Kilka dni temu opowiadałam Wam o nowej książce Marii Paszyńskiej Dziewczyny ze Słowaka, a dzisiaj zapraszam Was na rozmowę z autorka.
Dziewczyny ze Słowaka to historia kobiet, o których się nie mówi zbyt wiele, a które odegrały dużą rolę w powstaniu. Ciche bohaterki. Kiedy zrodził się w Tobie pomysł na napisanie tej książki?
To był grudzień 2022 roku. W mojej szkole, czyli liceum im. Juliusza Słowackiego w Warszawie, odbywał się wielki jubileusz stulecia upaństwowienia i nadania jej imienia. Z tej okazji zorganizowano uroczystość, na którą zostałam zaproszona. Podczas inauguracji obchodów pani dyrektor Agata Dowgird wygłosiła przemówienie, w którym padły następujące słowa:
„Wiele jeszcze uczennic szkoły imienia Słowackiego poległo w powstaniu, walcząc za wolność ojczyzny. Scena odczytywania wiersza Słowackiego zawarta w Kamieniach na szaniec mogłaby się odnosić również do wychowanek naszej szkoły. Także ich autor Testamentu mojego nauczył poświęcenia dla ojczyzny. Mam nadzieję, że ktoś kiedyś napisze odpowiednik Kamieni na Szaniec poświęcony konspiracyjnym i powstańczym działaniom dziewcząt ze Słowackiego”.
Siedziałam za plecami Adama Michnika i słuchałam jak zaczarowana. Gdy pani dyrektor skończyła mówić spojrzała na mnie. Przez ułamek sekundy patrzyłyśmy sobie w oczy, a ja już wiedziałam co musi się stać.
Jak długo zbierałaś do niej materiały i ile zajęło Ci jej napisanie?
W przypadku tej książki miałam bardzo ułatwione zadanie. Ogrom pracy wykonała za mnie pani wicedyrektor Tatiana Szott, która wraz z kilkoma innymi osobami, m.in. historykiem Grzegorzem Świderskim, przez lata wykonała tytaniczną pracę zbierając i opracowując życiorysy nauczycieli i uczennic, całą osobową przeszłość szkoły. Dostałam też dostęp do szkolnych archiwów, przedwojennych gazetek szkolnych i kronik, a nawet pamiętników uczennic.

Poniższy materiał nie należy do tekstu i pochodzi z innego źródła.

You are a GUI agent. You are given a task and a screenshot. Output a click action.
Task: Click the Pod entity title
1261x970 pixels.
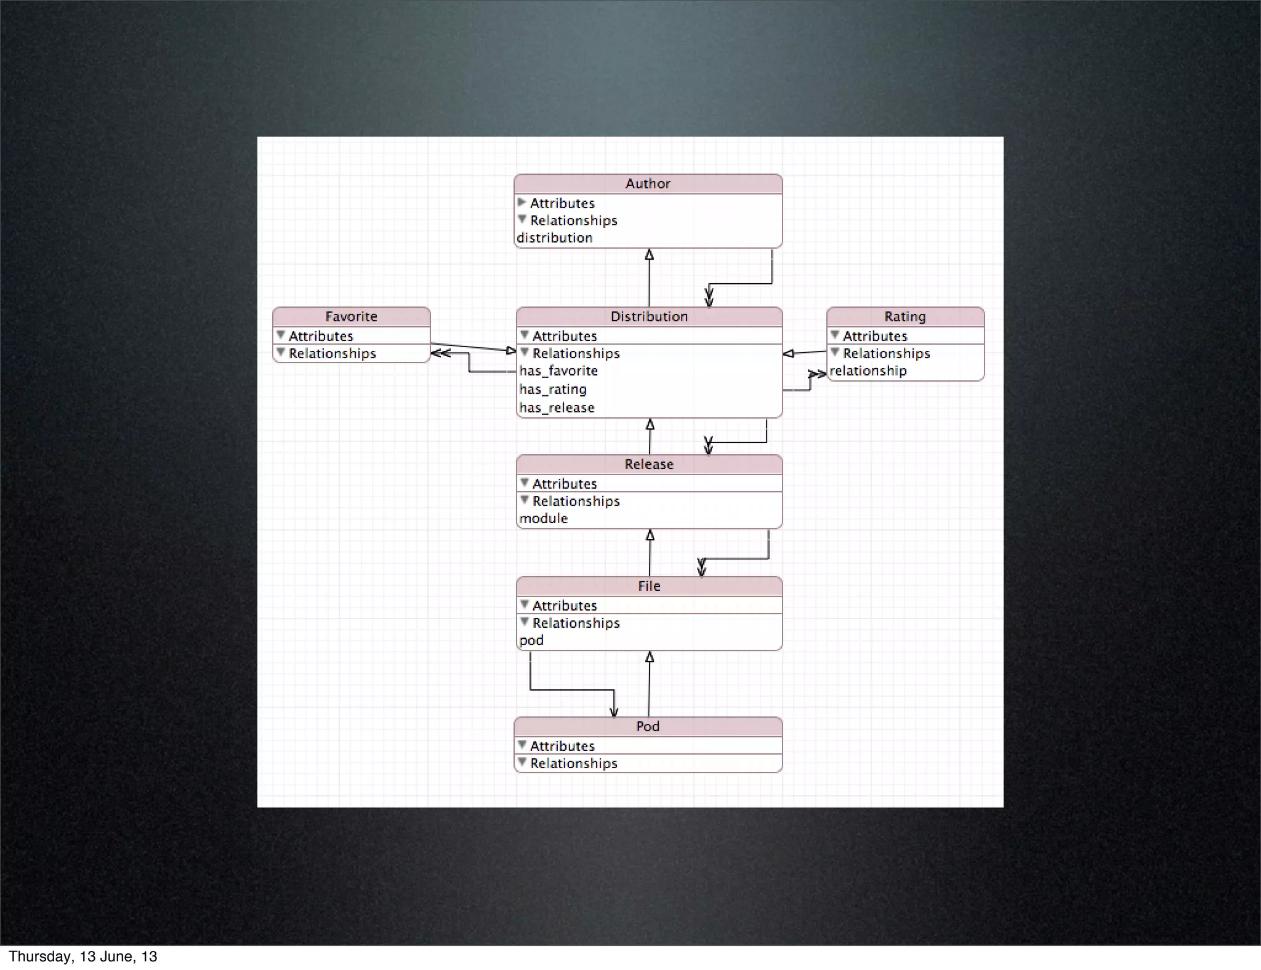[648, 726]
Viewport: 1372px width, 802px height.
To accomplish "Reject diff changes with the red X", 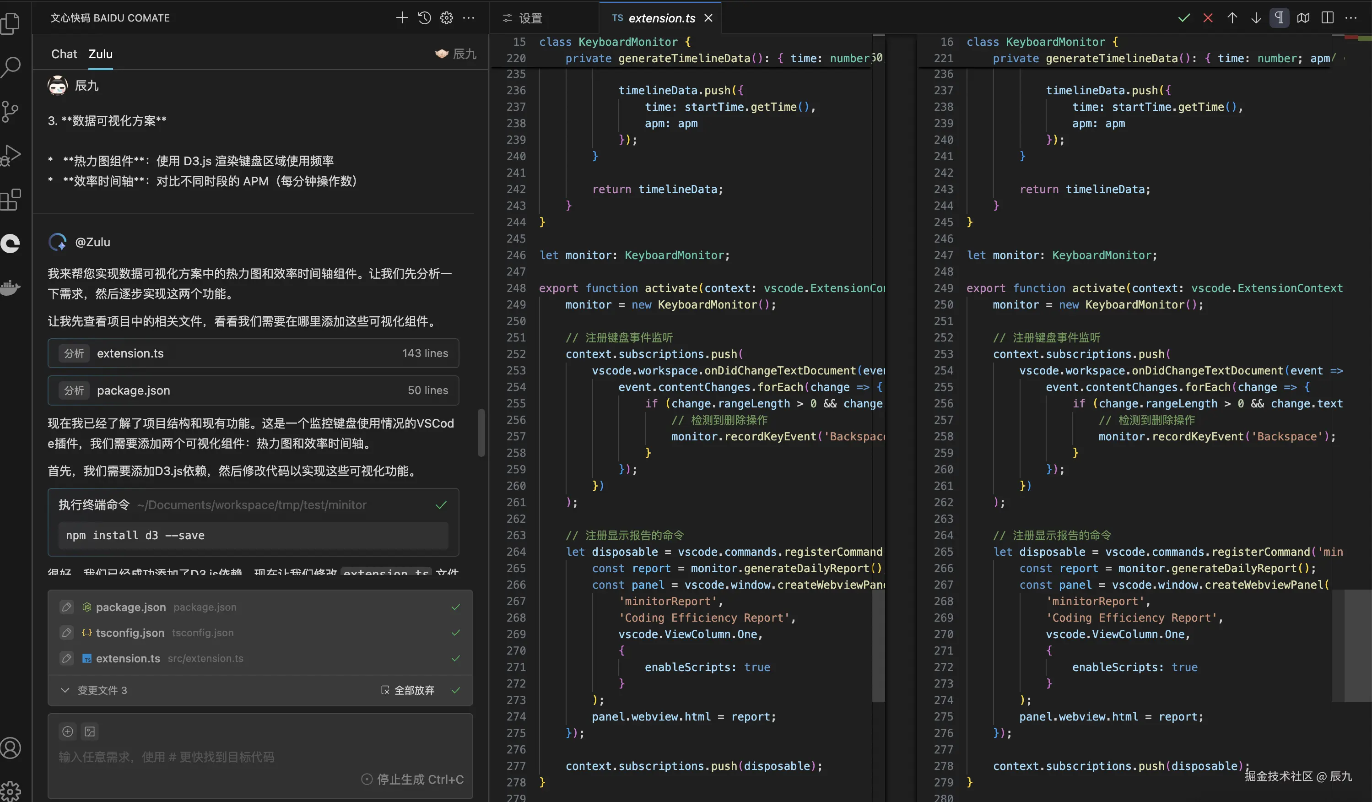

To była szalenie wzruszająca podróż. Oczywiście, były i inne źródła, w tym także opublikowane już po wojnie wspomnienia jednej z absolwentek Słowaka czy wydane w PIW monumentalne opracowanie historii tej szkoły.
Po zapoznaniu się z materiałem źródłowym usiadłam z zeszytem i zaczęłam pisać. Czułam się tak jakbym opowiadała fragment własnej historii. Niezwykłe przeżycie!

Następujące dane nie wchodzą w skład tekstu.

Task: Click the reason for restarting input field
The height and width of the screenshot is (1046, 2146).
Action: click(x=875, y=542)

Czy któraś z Twoich bohaterek stała się Ci wyjątkowa bliska podczas pisania?
Najbliższa charakterologicznie jest mi Ewka Matuszewska ps. „Mewa” . Zdeterminowana, pełna energii, doskonale wiedząca czego chce, nieustraszona (przed wojną m.in. licencję pilota i odbyła kurs spadochroniarski),nade wszystko zaś konsekwentna w swoich wyborach, wierna do końca przyjętym zobowiązaniom, odpowiedzialna.

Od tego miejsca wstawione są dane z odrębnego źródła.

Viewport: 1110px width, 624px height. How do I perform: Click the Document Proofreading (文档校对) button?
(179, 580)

Taki podziw jakim darzy się super bohaterów odczuwam natomiast wobec Natalii Sendys ps. „Zyta”, królowej kanałów. Jest moim niedoścignionym ideałem szalonej odwagi i determinacji. Dość powiedzieć, że w nocy z 25/26 sierpnia 1944 była przewodniczką kanałową ewakuującej się z ginącej starówki Komendy Głównej Armii Krajowej. Dziewiętnastoletnia drobna dziewczyna prowadziła najważniejsze osoby w państwie przez kolejny krąg piekieł jakim były kanały. Naprawdę należy się jej miejsce w panteonie.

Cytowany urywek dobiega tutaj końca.